## What is required
Copy out the data below word for word, changing nothing.

[Entries drawn from a collection]

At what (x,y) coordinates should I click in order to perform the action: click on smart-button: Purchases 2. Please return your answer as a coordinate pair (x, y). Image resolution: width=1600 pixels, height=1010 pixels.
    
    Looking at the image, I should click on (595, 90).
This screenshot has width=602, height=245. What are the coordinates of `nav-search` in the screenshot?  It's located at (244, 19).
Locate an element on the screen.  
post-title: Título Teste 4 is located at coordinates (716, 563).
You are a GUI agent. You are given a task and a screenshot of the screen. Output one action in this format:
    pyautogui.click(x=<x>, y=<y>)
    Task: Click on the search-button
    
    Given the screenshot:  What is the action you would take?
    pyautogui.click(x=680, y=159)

## Result
At what (x,y) coordinates should I click in order to perform the action: click on smart-button: Purchases 2. Please return your answer as a coordinate pair (x, y). Image resolution: width=1600 pixels, height=1010 pixels.
    
    Looking at the image, I should click on (595, 90).
This screenshot has width=602, height=245. What are the coordinates of `nav-search` in the screenshot?  It's located at (244, 19).
Locate an element on the screen.  
post-title: Título Teste 4 is located at coordinates (716, 563).
You are a GUI agent. You are given a task and a screenshot of the screen. Output one action in this format:
    pyautogui.click(x=<x>, y=<y>)
    Task: Click on the search-button
    
    Given the screenshot:  What is the action you would take?
    pyautogui.click(x=680, y=159)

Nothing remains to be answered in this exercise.